It’s funny how easy it is to take things, such as the ability to quickly and easily access the internet, for granted. Many of us were reminded of that on Friday when a massive DDoS (distributed denial of service) attack took down major swaths of the internet, including Twitter, Paypal, Github, and many others.
At this point, it appears as though the DDoS attack focused on a single point of failure; the DNS provider Dyn. In short, Dyn provides the service that points a web URL (such as www.forbes.com) to the appropriate IP address and content. Dyn was flooded with traffic that was designed to tax their services (such as their API) to their limits.
Traffic from several million IP addresses was sent in at least three massive waves, overwhelming Dyn’s system and causing it to go down. When that happened, web browsers were no longer able to connect web addresses to their respective websites, thus prohibiting users from accessing their desired services.

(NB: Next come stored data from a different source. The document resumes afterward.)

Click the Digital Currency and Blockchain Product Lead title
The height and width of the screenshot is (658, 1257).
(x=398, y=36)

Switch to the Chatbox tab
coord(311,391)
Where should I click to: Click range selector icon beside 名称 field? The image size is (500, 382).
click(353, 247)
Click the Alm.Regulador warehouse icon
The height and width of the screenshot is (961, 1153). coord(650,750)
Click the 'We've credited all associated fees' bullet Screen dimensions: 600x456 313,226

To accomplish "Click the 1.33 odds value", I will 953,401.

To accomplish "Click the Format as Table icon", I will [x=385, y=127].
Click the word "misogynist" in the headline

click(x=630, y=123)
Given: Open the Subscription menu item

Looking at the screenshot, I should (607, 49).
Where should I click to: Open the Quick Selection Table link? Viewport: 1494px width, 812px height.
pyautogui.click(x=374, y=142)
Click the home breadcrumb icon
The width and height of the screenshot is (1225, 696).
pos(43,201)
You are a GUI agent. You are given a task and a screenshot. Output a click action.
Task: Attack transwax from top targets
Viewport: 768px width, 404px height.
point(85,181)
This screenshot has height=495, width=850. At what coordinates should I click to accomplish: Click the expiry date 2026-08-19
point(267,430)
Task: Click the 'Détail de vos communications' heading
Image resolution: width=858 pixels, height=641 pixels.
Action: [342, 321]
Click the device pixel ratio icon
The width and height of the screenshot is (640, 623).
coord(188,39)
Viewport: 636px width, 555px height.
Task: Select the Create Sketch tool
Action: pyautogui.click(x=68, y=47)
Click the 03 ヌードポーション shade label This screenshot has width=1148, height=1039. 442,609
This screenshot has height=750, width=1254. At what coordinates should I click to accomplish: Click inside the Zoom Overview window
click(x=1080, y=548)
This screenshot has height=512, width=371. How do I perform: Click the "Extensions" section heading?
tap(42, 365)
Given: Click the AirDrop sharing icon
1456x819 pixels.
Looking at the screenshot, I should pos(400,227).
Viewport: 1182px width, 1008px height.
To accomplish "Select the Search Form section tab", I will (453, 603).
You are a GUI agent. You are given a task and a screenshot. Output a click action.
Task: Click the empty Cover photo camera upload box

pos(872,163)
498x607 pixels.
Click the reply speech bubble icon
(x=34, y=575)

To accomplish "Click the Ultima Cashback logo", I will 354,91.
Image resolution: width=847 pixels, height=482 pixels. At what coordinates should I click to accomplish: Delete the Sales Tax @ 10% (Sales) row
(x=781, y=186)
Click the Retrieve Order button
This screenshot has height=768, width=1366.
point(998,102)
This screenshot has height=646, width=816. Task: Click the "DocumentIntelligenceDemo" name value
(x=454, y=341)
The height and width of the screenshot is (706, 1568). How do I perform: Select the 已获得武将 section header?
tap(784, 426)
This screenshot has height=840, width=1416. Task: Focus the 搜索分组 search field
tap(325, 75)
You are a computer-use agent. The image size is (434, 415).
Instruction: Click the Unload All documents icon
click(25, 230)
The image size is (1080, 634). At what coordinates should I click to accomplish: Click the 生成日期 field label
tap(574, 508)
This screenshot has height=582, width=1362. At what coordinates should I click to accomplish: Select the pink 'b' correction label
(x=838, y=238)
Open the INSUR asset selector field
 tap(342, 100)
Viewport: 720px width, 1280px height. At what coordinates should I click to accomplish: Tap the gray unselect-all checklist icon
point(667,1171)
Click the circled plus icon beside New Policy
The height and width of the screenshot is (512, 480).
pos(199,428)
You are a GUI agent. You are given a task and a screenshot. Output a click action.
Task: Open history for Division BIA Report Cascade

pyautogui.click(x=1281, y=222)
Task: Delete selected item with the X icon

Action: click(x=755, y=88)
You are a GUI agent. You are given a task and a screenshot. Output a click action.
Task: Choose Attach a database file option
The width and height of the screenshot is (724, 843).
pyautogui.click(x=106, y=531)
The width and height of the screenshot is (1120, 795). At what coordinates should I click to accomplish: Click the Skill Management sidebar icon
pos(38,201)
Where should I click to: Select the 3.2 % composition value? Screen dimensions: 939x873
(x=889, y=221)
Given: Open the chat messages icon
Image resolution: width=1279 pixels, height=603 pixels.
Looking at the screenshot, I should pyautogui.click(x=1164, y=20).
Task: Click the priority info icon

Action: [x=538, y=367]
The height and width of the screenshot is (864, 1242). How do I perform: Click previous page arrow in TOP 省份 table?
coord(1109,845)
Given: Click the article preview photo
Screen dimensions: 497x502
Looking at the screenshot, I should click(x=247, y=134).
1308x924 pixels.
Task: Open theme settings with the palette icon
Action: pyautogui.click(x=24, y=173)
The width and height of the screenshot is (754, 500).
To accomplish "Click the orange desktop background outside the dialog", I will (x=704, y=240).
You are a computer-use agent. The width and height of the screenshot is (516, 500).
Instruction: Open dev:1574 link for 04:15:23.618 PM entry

The implications of this attack extend far beyond the domain of hackers and developers. In fact, this should be a major wakeup call for web entrepreneurs of all sizes. We’re living in a brave new world where these types of events are becoming more and more common.
It’s vitally important that entrepreneurs understand what just happened and what it means for their clients and companies in general. Here are some of the big takeaways.
This wasn’t a hack; it was an attack
As the CEO of a fintech company, not a day goes by that I don’t think about data security. Our very existence is predicated on our ability to keep our client’s data safe and secure. When I hear of any kind of web attack, my mind immediately goes to the topic of security.
The good news, in this case, is that nothing appears to have been stolen. This wasn’t necessarily a matter of a hacker trying to break into a database to steal sensitive information. Instead, it was an attack designed to disrupt access to the web.
Fortunately, our service provider has not been impacted by the attack as of yet, so our product has remained online. If we were to be impacted, I would immediately reach out to our customers and reassure them of the fact that their data was safe. The public doesn’t generally understand the difference between a hack and a DDoS attack, so it’s up to leaders of organizations to explain the situation.
Eventually, you will be impacted
It is easier than ever to build a new product online because there are so many distributed, cloud-based solutions upon which you can build. For example, at BodeTree we utilize third party hosting providers, third party DNS providers, and many other solutions designed to make running and maintaining a web service easy and economical.
The problem inherent in this, of course, is the fact that with increasing interconnectedness comes increasing risk. Depending on third parties saves us time and money, but it also tethers us to their fates in a sense. If we had been using Dyn for our DNS services, for example, our application would have gone down with the rest.
It’s a trade-off that we all must make. In today’s day and age, it simply doesn’t make economic sense to try and keep all of your services in-house. You simply have to rely on these third-party providers to remain competitive, and no matter how secure they may be, they’ll always be vulnerable to the determined attacker.
Realize that there is a real cost to these attacks
Attacks like what we just saw are far more than an annoyance; they’re a massive threat to business. In fact, a number of industry professionals estimate that such an attack can cost a targeted business over $40,000 per hour in lost revenue and additional expense.
I’m afraid that it’s safe to assume that these attacks will continue in the future, becoming a “new normal” for entrepreneurs. We will not revert to the dark ages of hosting applications in giant, personal data centers. The very interconnectedness that makes the web so powerful also makes it dangerous. The two are inextricably intertwined.
It will be up to web entrepreneurs to take it upon themselves to understand and do their best to protect their businesses against such attacks. However, when they inevitably do occur, it’s the job of the entrepreneur to explain the situation to his or her customers. Demystifying a scary situation is the first step towards restoring faith in your product and the web as a whole.